Plasmodium vivax is the most widely distributed geographically of the malaria parasites infecting humans and is responsible for 100-300 million cases annually, especially in South America, Asia and Oceania; yet researchers have comparatively neglected this parasite (Baird 2007). As with other malaria parasites, several of the surface antigens of P. vivax have been considered as potential vaccine candidates (Webster and Hill 2003). One of these is apical membrane antigen 1 (AMA-1), which is expressed on the apical surface of the merozoite, the stage that invades host erythrocytes, and is believed to play a role in erythrocyte invasion (Hodder et al. 2001).
A number of studies have addressed polymorphism at the locus encoding AMA-1 of P. vivax (the pvama-1 locus) in various parts of the world (Figtree et al. 2000; Grynberg et al. 2008; Gunasakera et al. 2007; Rajesh et al. 2007). Understanding this polymorphism is a necessary prerequisite for development of an effective vaccine based on AMA-1 (Gunasakera et al. 2007). For example, a highly polymorphic antigen might still be used as the basis for a vaccine if polymorphism in local populations is limited, allowing the development of population-specific vaccines (Tanabe et al. 2004). Alternatively, if certain domains of a polymorphic protein show little polymorphism yet elicit an immune response, such domains might be potential vaccine targets (Gunasakera et al. 2007).
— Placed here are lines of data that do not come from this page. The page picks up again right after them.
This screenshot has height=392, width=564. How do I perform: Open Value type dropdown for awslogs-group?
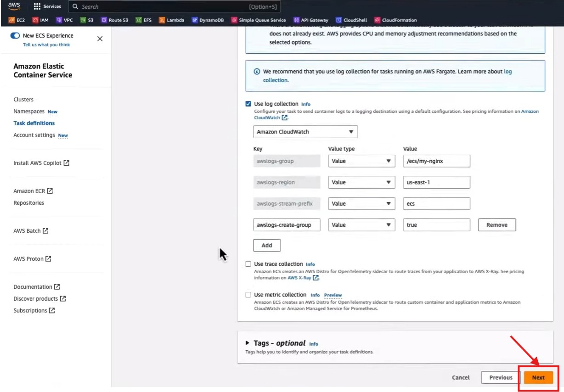(361, 161)
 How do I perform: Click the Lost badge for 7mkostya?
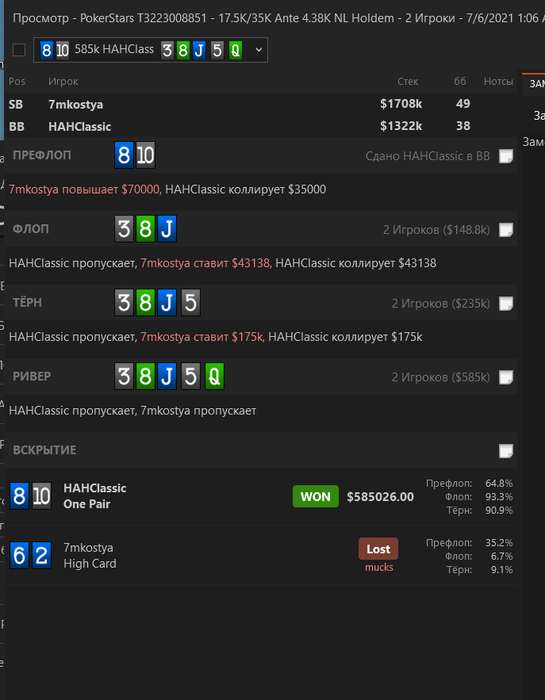coord(378,549)
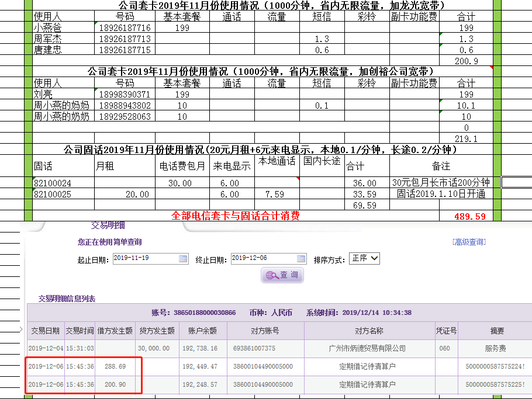This screenshot has height=399, width=532.
Task: Click into the 终止日期 date field
Action: click(262, 259)
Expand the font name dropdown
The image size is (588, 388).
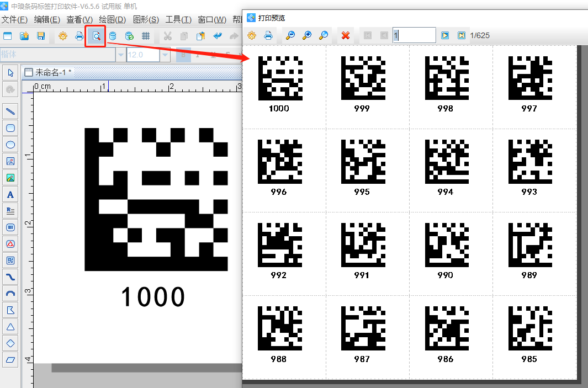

The AMA-1 proteins of both Plasmodium falciparum (PfAMA-1) and P. vivax (PvAMA-1) include three extracellular domains, designated domains I, II, and III in N- to C-terminal order (Pizarro et al. 2005). In the case of P. falciparum, there is strong evidence that amino acid sequence polymorphism in domains I, II, and III is selectively maintained, as indicated by a statistically significant excess of nonsynonymous nucleotide substitutions over synonymous substitutions in the regions of the gene encoding those domains (Verra and Hughes 2000).
In a sample of 23 pvama-1 sequences from Sri Lanka, nonsynonymous nucleotide diversity (πN) was significantly greater than synonymous (πS) nucleotide diversity in domain II, suggesting that polymorphism in the latter domain is selectively maintained (Gunasakera et al. 2007). On the other hand, these authors found no amino acid sequence polymorphism in an unstructured loop within domain II that is known to be a target for host antibodies (Pizarro et al. 2005), leading to the suggestion that this loop might provide a vaccine component (Gunasakera et al. 2007). Gunasakera et al. (2007) also suggested that there may be certain recombinational hotspots within the pvama-1 coding region. However, most pvama-1 sequences that have so far been sampled from natural populations have been partial; thus the action of natural selection and interallelic recombination on different domains of the protein remains poorly understood.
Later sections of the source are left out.